The existence of structures with complete phononic band gaps has obvious applications. For instance, a phononic crystal will reflect incoming sound waves with frequencies within the gap and can therefore be used as an acoustic isolator. Moreover, the introduction of defects within the structure allows sound waves with frequencies in the band gap to be trapped near a point-like defect (figure 2), or guided along linear defects.

Phononic crystals and sound

Sound manipulation is perhaps the most obvious application of phononic crystals. Sound is immensely valuable in our daily lives for communication, information transfer or simply for its aesthetic value as exhibited in music and rhythms. For human hearing, sound is basically made up of acoustic waves with frequencies roughly between 20 Hz and 20 kHz, or wavelengths ranging from metres to several tens of centimetres. Therefore, if we assemble periodic structures with lattice constants in this range, we can expect them to inhibit sound and act as sonic mirrors.

A great illustration of the sonic properties of a periodic structure was provided by Francisco Meseguer and co-workers at the Materials Science Institute of Madrid in 1995 when they studied the acoustic characteristics of a kinematic sculpture by Eusebio Sempere (figure 3). This minimalist sculpture consists of a periodic square array of hollow steel cylinders.

In addition to being visually appealing, Meseguer and co-workers recognized that the sculpture should also possess a sonic band gap, so they measured the acoustic transmission of the sculpture as a function of frequency and direction. They found that sound travelling perpendicular to the axes of the cylinders was strongly attenuated at a frequency of 1670 Hz – a result that provided the first experimental evidence for the existence of phononic band gaps in periodic structures (Nature 378 241).

Unfortunately, a structure needs to be several metres wide to create a phononic band gap in the sonic regime. While this might not be a problem for architectural acoustics, it is impractical for many other devices such as headphones and speakers. However, if we move to the ultrasonic regime, the relevant wavelengths are much shorter, so the phononic crystals are also much smaller (from centimetres down to fractions of millimetres). This smaller length scale – combined with negative refraction, superlenses and other advances – could lead to a wide range of applications for phononic crystals.

Ultrasound, negative refraction and superlenses

One of the hottest topics in optics over the past five years has been the possibility of making “superlenses” with materials that have a negative refractive index. And just as photonic band gaps were followed by phononic band gaps, recent progress in making superlenses for electromagnetic waves has prompted efforts to make superlenses for acoustic waves.

In general it is not possible for a conventional lens to produce an image that contains details that are finer than the wavelength of the light being focused. However, superlenses made of “negative index” materials can overcome this diffraction limit. Moreover, these superlenses do not even have to be shaped like traditional lenses – a flat, thin slab of negative-index material can act as a superlens, which means that they should, in theory, be much easier to fabricate than traditional lenses.

--- --- ---

▶ Problems to work on
a) In the excerpt on phononic crystals, take the part that opens with the words containing "One of the hottest" and closes with "for acoustic waves.", and write it out again with "acoustic waves" changed to "sound waves".
b) Translate this sentence from the excerpt on phononic crystals into Spanish: "This minimalist sculpture consists of a periodic square array of hollow steel cylinders."
c) Pick up the excerpt on phononic crystals after its final sentence and continue it.

--- --- ---

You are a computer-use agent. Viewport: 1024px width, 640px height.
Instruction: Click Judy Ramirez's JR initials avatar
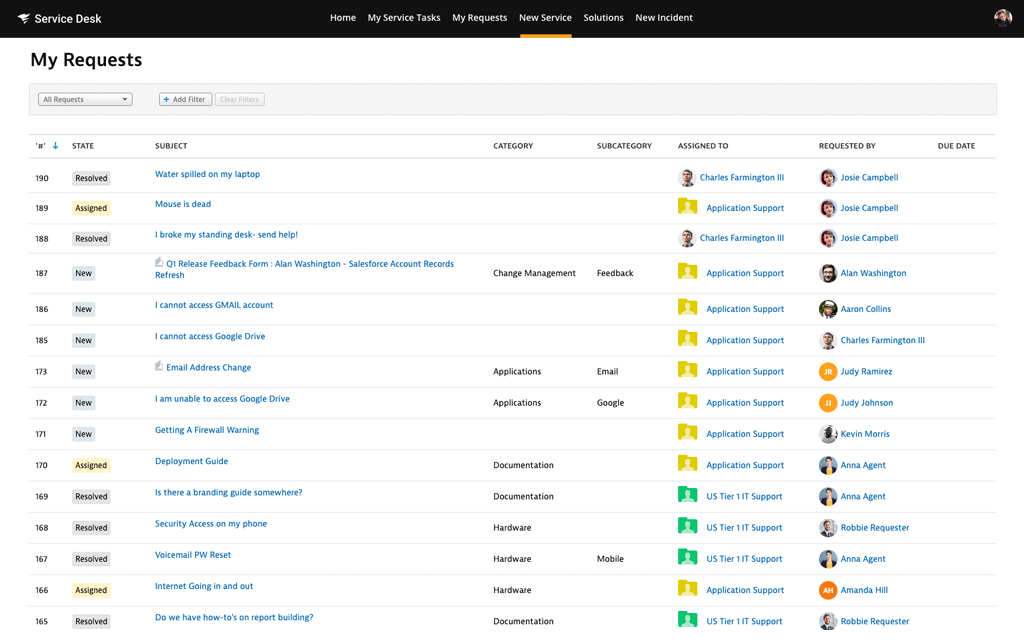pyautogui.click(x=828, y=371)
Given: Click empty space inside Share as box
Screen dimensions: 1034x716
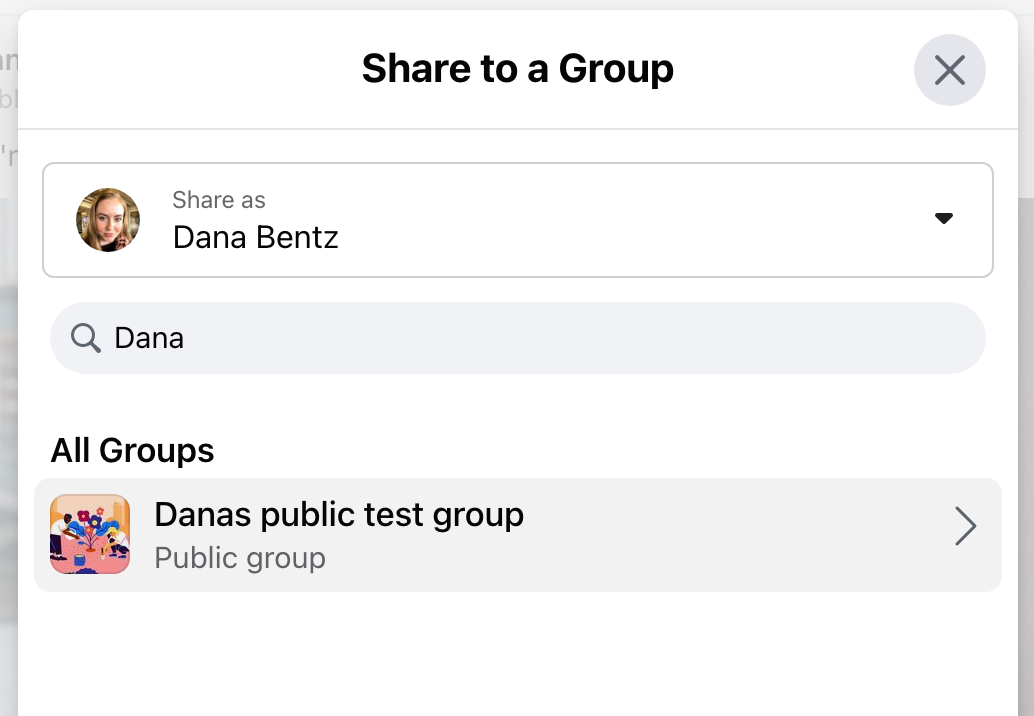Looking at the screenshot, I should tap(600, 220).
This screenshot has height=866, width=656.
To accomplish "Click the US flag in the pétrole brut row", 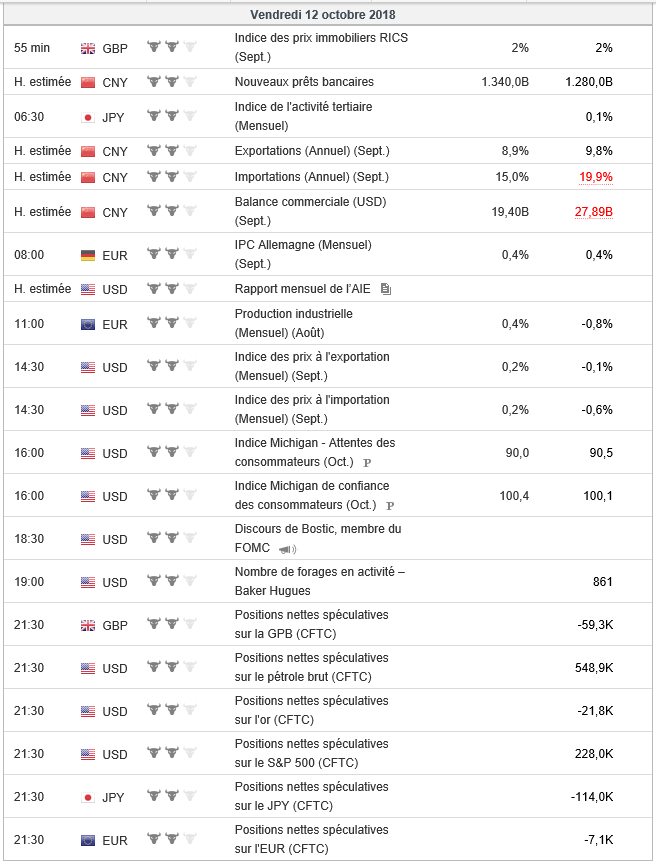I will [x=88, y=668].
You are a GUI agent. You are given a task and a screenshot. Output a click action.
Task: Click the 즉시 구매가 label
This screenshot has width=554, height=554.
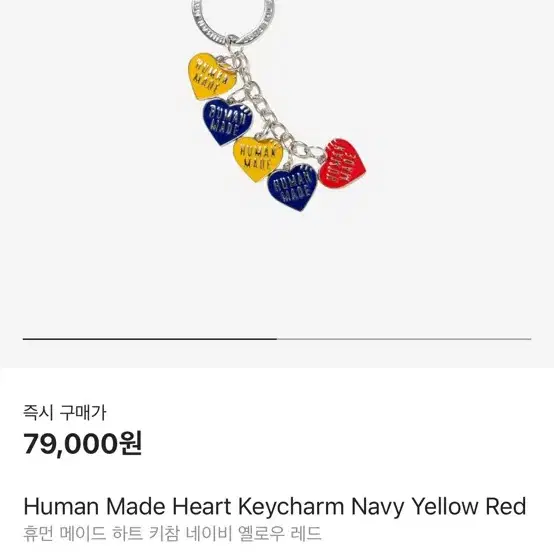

--- --- ---

▶ Expected responses
a)
One of the hottest topics in optics over the past five years has been the possibility of making “superlenses” with materials that have a negative refractive index. And just as photonic band gaps were followed by phononic band gaps, recent progress in making superlenses for electromagnetic waves has prompted efforts to make superlenses for sound waves.

b) Esta escultura minimalista consiste en una red cuadrada periódica de cilindros huecos de acero.

c)
In optics the challenge has been to make materials that have a negative refractive index at the appropriate wavelength (see “Superlens breaks optical barrier” Physics World August pp23-24). Recent research suggests that it might be possible to make acoustic superlenses with phononic crystals.

The speed of light or sound in a medium depends on the refractive index of that medium. And when light or sound travels from one medium into another with a different refractive index, both its speed and direction change. This is refraction. Most traditional materials exhibit positive refraction, but some specially designed materials can exhibit negative refraction (figure 4).

Negative refraction in phononic crystals is possible due to multiple scattering of sound waves at the solid-air interfaces. To get an intuitive understanding of negative refraction consider a sound wave moving through a homogeneous medium that strikes a phononic crystal at an angle. We can think of the sound wave as having two components: one that travels parallel to the surface, and one that moves at right angles to it. Negative refraction will occur if the direction of the parallel component is reversed while that of the normal wave does not change. This is actually possible if the parallel component is reflected by the phononic crystal while the normal wave is allowed to propagate.

In 2004 Xiandong Zhang of Beijing Normal University and Zhengyou Liu of Wuhan University, both in China, predicted that negative refraction would occur in 2D hexagonal “fluid-fluid” crystals consisting of water cylinders in a mercury matrix. They used a detailed analysis of a phononic band diagram to derive conditions for all-angle negative refraction of acoustic waves, and simulated the propagation of a wave through a flat slab of negative-refraction material.

Meanwhile, Jian Zi and co-workers at Fudan University, also in China, demonstrated experimentally a superlens for liquid surface waves for the first time in 2004 (figure 4). The development of superlenses for acoustic waves would be a major breakthrough for a variety of ultrasound techniques.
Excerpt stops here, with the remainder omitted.